This section discusses the segmentation models for lung cancer in depth. The underlying functions of the proposed models are also described. The U-Net technique is the basis for the proposed models; it has demonstrated usefulness in medical image segmentation. A U-Net model is fed the CT and PET scan data. During the decoder step, further improvement is performed in the model’s recognition of the input image features by creating dense connections across layers in the same input branch of the U-Net.

The proposed architecture for lung cancer segmentation is shown in Figure 1. Figure 1 depicts the three main stages of our framework: (1) image pre-processing, (2) multimodality U-Net segmentation, and (3) medical image post-processing. The pre-processing, augmentation, and post-processing methods are discussed in the following subsections.

3.1. Image Processing

3.1.1. Image Pre-Processing

The intensity levels of the image’s pixels were normalized. In addition to resizing each image, the pixel scale value was changed from (0–255) to (0–1) to reduce the level of complexity of the images. To simplify model training, we decreased the resolution of the CT and PET scans in the dataset to 256 × 256 pixels. The dataset was divided as follows, at random: 46 examples were used for training, and another 5 were used for testing.

3.1.2. Data Augmentation

The CT-PET images were augmented throughout this phase to prevent overfitting, which helps in enhancing the performance of the model. In addition, the implementation of augmentation techniques, such as random rotations, flips, and cuts, can enhance the model’s ability to maintain invariance towards variations in feature position and orientation within the image. This feature proves to be particularly advantageous when working with real-world images that may exhibit variations in object orientation or spatial arrangement. Images are augmented in three ways, as shown in Figure 2: rotating the CT-PET by 90 degrees clockwise (2b), flipping the CT-PET upside down (2c), and left-mirroring the CT-PET (2d).

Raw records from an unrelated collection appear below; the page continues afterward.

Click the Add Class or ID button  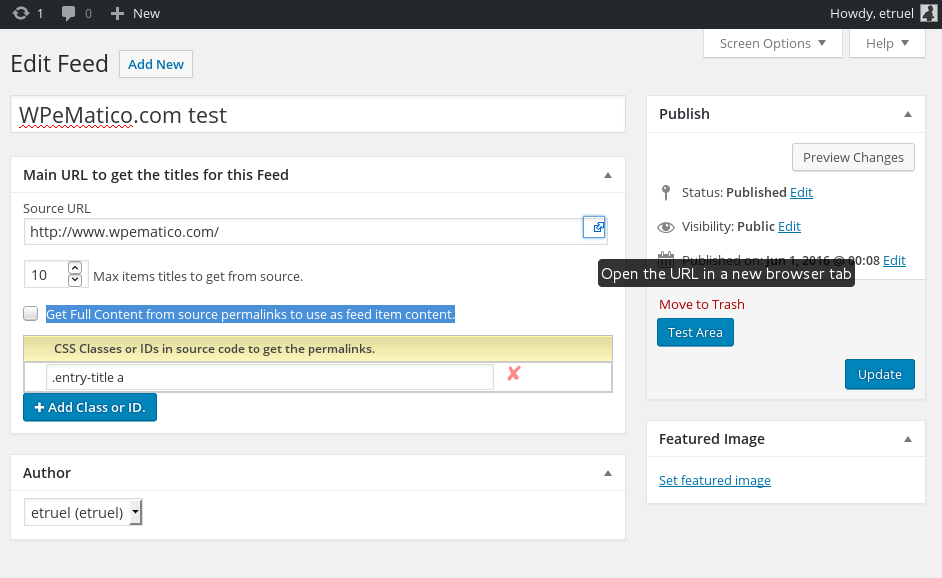[90, 407]
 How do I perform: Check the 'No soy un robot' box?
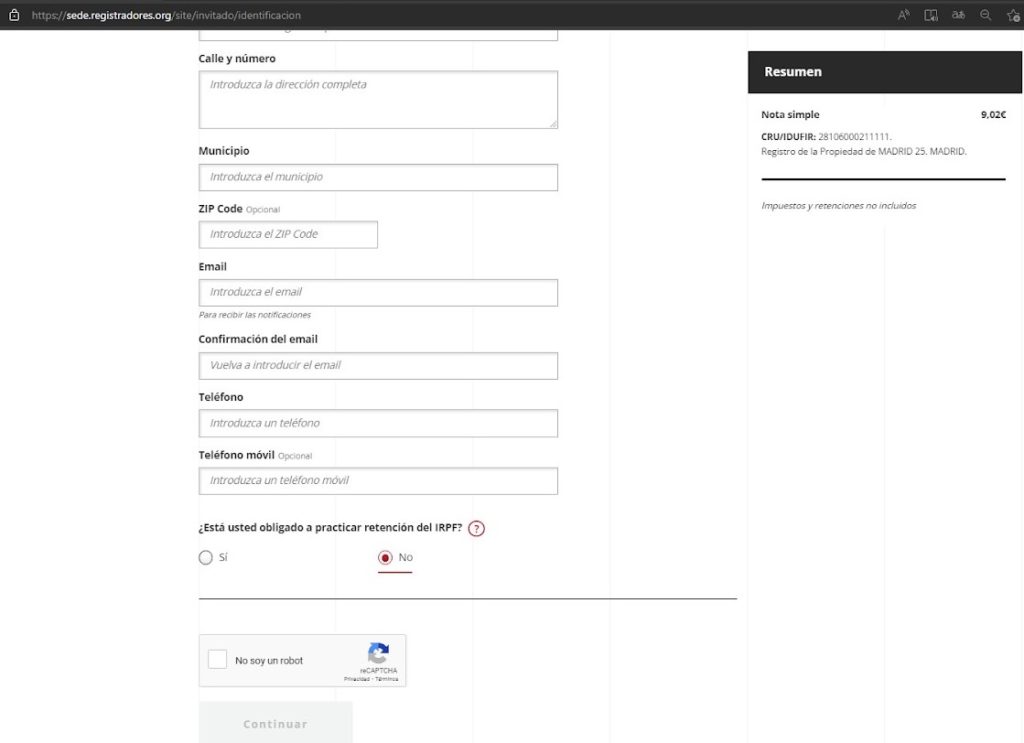click(217, 660)
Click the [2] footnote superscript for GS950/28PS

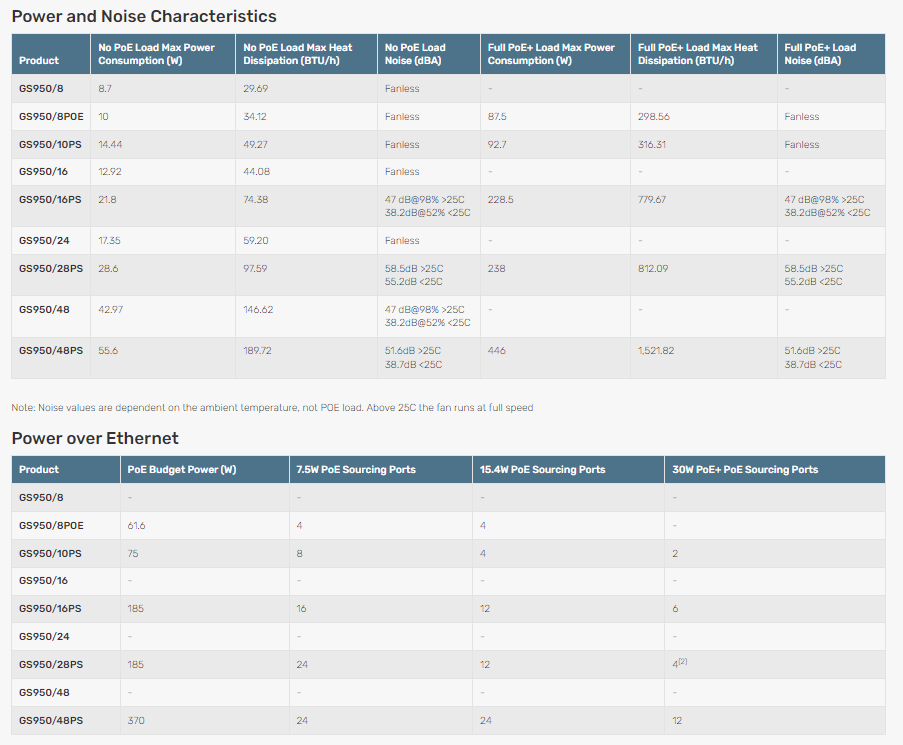coord(683,662)
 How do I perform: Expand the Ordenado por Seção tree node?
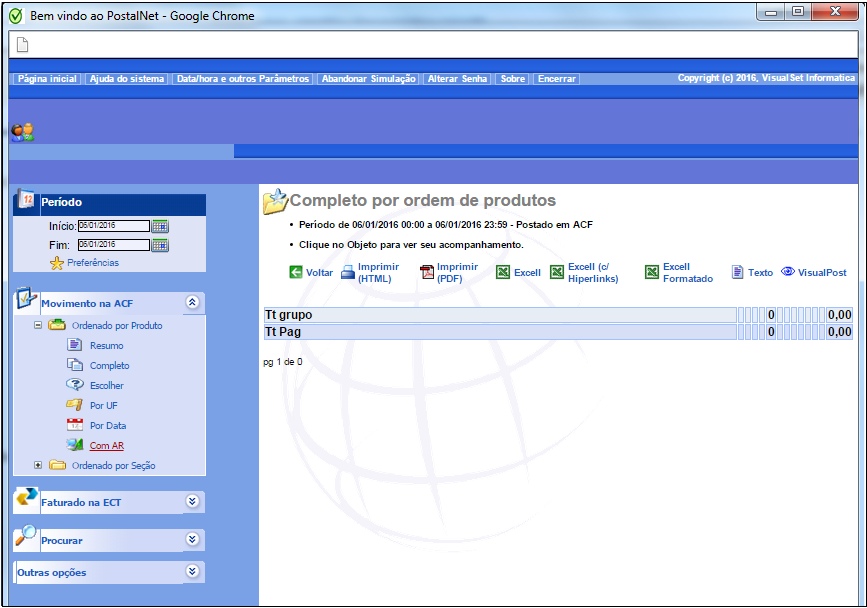pos(38,465)
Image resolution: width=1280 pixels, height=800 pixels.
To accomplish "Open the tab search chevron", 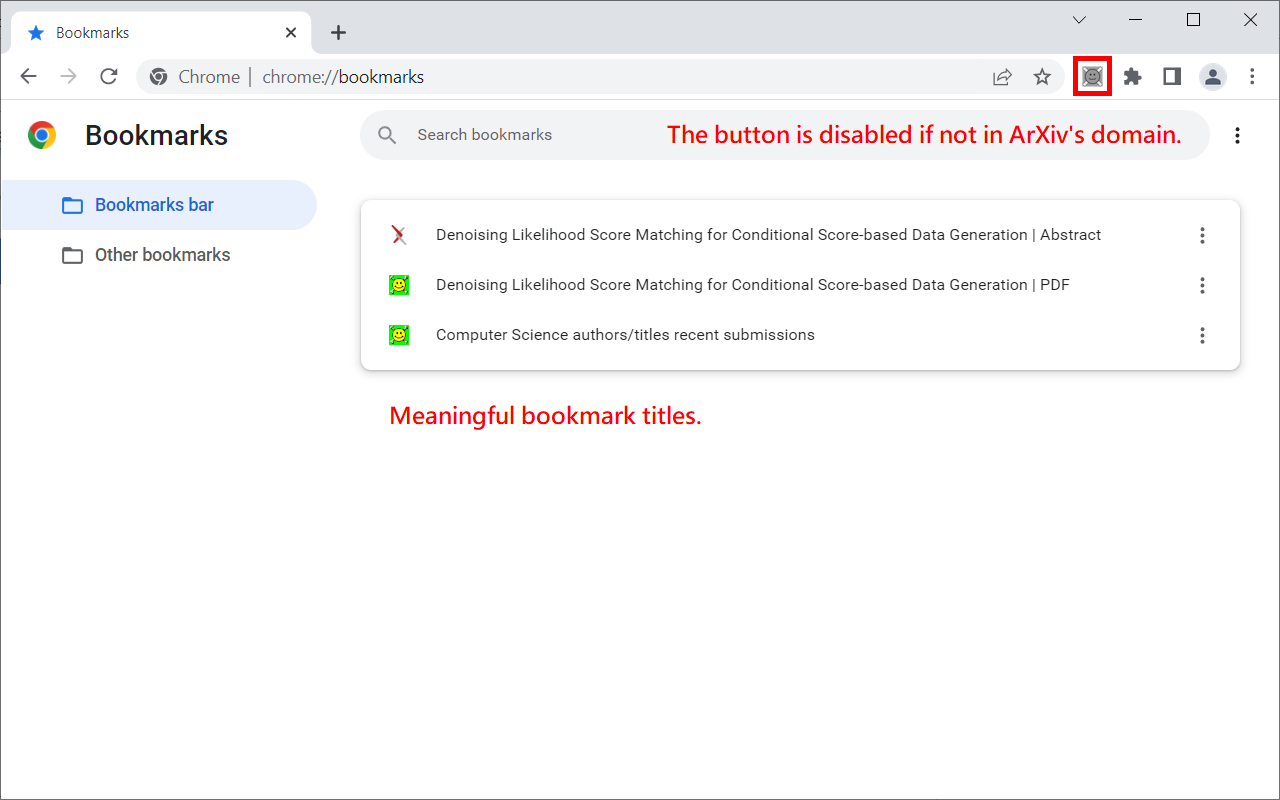I will (x=1079, y=20).
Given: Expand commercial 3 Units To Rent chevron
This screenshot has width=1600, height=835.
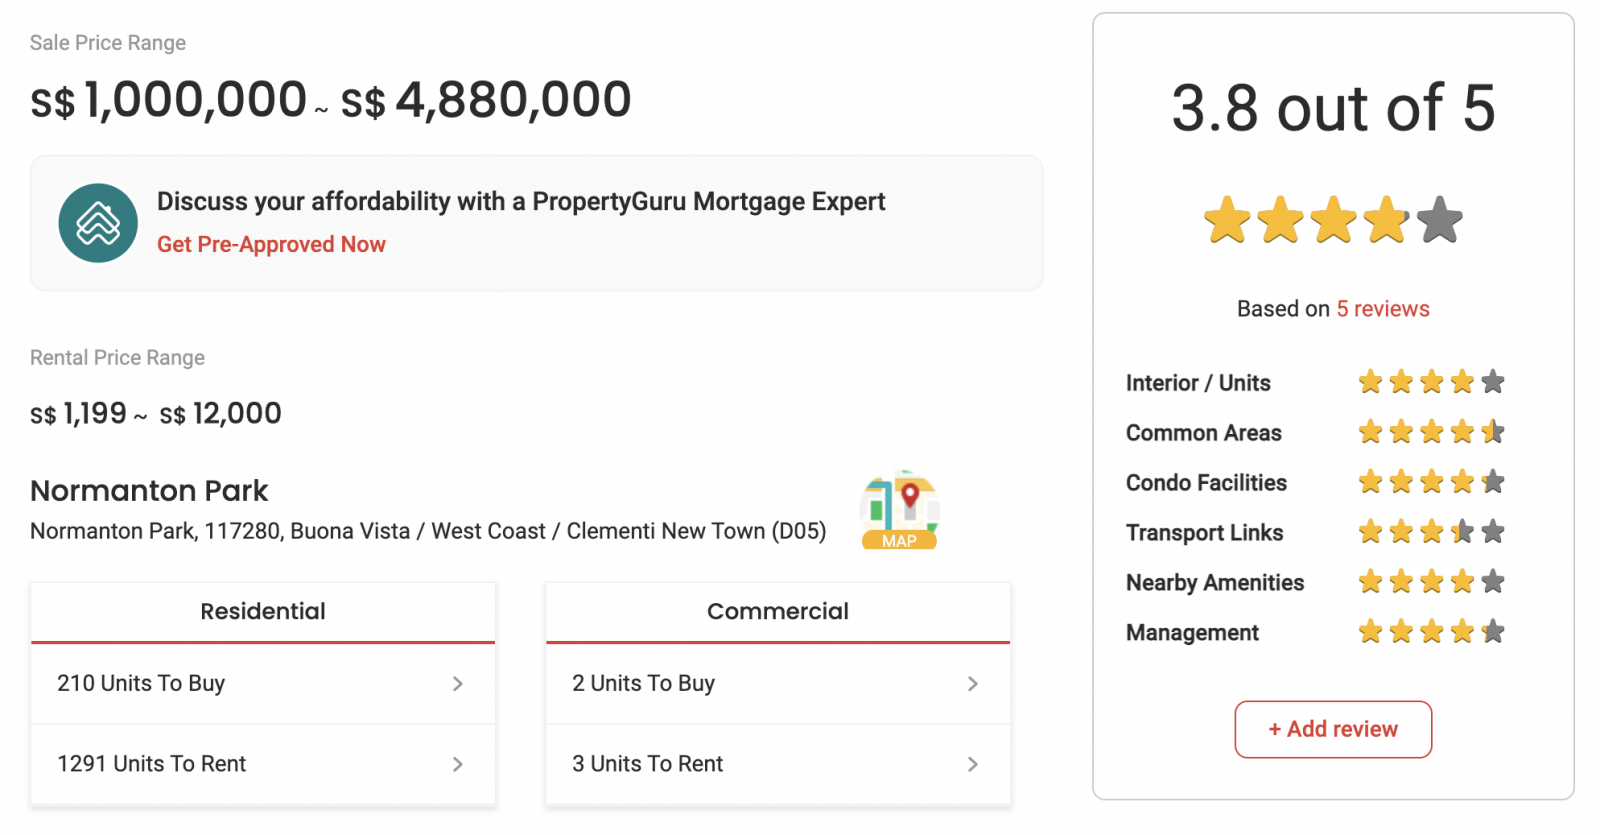Looking at the screenshot, I should (973, 764).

3.1.3. Image Post-Processing

The suggested framework’s ultimate stage used a morphological change and a basic thresholding technique. To lessen the impact of noise, a morphological gradient accounted for the structure of the input picture. Its effect is analogous to the difference between expanding and contracting an image.

While Equation (1) defines dilation [21] as the process of removing pixels (noises) from object boundaries, Equation (2) describes erosion [22] as the process of adding pixels (negative noises) to object boundaries.

A ⨁ B = \cup_{b \in B} A_{b}

(1)

A! B = \{z \in E| B \subseteq A\}

(2)

where

A

is a set of pixels, and B is a structuring element. The thresholding technique is defined as Equation (3).

f (x, y) = \{\begin{matrix} 1 i f x > t \\ 0 i f x < t \end{matrix}

(3)

where

t

is the threshold value employed to determine if the pixel concerned is part of the desired ground truth or the background. These methods are then used on the expected ground truth to soften the edges and remove false positive values. After being processed, the images of tumour tissue are sharp and in sharp focus.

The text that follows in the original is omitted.